Well there was this chart, which implies the VK2401 bled into the VK3001, which would mean it did not have sloped armor and the VK3002 designs were not impacted by previous VK2401 work.


----------



## parsifal (Aug 22, 2014)

the problem with all german tanks was the costs of production. this problem was systemic, it applied to al their tanks, but because these heavier tanks were hard for german industry to manage, they were even more expensive relative to a baseline than the smaller, light tanks they were building at the start..

Simplifying and making smaller the German tank park will always help, but it will not solve this problem. the whole heavy tank thing was a losing strategy for the germans. they couldnt field the numbers, and in the end it was the numbers that counted.

ive always subscribed to rommels opinion. after 1942, with germany on the defensive, he subscribed to the view that all tank production be abandoned and germany concentrate on AT production, both towed and self propelled. a 75mm ATG towed cost something like 12k to build, compared to a tiger 300K 9if you include all the hidden costs. An SGIII cost something like 30K. id rather forego any pretensions of attack and build 10 SGIIIs or 25 75mm ATGs than waste my money on one dodgy heavy tank, whatever its details. This was exactly how the russians defeated the germans....the germans should have won, but allowed their mania for big complicated (and expensive) things to cloud their thinking


----------



## wiking85 (Aug 22, 2014)

» SHORT PROBLEM 1: Please convert the records between the line containing "Foreign Institutions label" and the line containing "(x=140, y=282)", inclusive, into a JSON list of strings with one string per line and blank lines dropped.

» THE DATA:
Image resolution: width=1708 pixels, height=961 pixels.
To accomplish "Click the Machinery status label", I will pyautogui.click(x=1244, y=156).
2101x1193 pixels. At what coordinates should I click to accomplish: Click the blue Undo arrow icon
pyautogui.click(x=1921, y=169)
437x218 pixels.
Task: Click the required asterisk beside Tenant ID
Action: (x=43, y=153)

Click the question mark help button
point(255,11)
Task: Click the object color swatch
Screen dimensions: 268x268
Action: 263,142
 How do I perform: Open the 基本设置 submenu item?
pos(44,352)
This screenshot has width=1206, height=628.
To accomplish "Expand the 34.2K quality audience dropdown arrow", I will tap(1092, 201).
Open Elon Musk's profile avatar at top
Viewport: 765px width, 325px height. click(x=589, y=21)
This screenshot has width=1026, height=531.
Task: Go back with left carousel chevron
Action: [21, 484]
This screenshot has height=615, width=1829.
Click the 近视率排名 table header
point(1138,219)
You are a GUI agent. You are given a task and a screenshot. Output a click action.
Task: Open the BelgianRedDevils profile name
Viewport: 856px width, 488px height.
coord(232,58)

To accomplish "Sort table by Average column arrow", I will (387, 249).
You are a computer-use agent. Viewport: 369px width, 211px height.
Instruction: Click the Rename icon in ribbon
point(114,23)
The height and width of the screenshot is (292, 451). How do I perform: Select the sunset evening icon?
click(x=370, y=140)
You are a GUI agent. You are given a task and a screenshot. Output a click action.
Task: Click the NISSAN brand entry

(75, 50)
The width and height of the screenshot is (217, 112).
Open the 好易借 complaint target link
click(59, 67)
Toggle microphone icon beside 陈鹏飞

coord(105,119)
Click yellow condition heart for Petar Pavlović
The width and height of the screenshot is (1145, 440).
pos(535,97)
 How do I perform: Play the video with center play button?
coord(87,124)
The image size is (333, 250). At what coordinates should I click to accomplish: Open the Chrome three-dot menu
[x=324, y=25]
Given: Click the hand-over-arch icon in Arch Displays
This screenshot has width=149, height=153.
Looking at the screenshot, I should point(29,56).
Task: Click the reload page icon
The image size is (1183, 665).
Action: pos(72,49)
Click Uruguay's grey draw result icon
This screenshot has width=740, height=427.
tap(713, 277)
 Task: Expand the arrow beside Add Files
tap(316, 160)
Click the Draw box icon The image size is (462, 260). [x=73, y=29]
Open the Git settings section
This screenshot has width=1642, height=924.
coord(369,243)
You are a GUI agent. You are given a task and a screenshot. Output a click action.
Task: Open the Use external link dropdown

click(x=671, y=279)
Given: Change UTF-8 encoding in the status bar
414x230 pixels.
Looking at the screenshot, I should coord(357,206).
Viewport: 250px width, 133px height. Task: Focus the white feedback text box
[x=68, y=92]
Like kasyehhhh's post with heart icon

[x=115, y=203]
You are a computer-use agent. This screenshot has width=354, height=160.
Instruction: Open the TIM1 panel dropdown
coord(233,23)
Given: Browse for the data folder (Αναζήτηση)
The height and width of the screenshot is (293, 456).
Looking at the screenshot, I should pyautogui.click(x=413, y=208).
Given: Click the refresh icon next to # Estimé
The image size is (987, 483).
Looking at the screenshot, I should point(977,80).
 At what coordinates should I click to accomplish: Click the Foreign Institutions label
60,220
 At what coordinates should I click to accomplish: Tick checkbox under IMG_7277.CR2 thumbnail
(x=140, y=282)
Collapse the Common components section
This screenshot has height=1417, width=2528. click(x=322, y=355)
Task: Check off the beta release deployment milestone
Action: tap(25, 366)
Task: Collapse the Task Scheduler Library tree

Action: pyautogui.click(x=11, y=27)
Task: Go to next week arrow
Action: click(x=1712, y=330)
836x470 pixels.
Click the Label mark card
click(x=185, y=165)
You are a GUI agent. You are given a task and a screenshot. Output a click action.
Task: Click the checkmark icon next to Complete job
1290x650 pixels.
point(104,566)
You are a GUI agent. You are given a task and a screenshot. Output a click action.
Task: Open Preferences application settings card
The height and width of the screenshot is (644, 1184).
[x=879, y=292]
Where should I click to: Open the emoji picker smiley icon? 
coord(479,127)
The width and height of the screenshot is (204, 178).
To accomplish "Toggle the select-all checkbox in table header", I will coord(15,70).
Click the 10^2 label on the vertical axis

» SHORT PROBLEM 2:
Answer these questions from the forum thread on German tanks:
(a) According to the chart in the first post, what did the VK2401 bleed into?
(b) What did parsifal say was the problem with all German tanks?
(c) What did parsifal say a towed 75mm ATG cost to build?

» CORRECT RESPONSE 1:
[
  " At what coordinates should I click to accomplish: Click the Foreign Institutions label",
  "60,220",
  " At what coordinates should I click to accomplish: Tick checkbox under IMG_7277.CR2 thumbnail",
  "(x=140, y=282)"
]

» CORRECT RESPONSE 2:
(a) The VK3001.
(b) The costs of production.
(c) Something like 12k.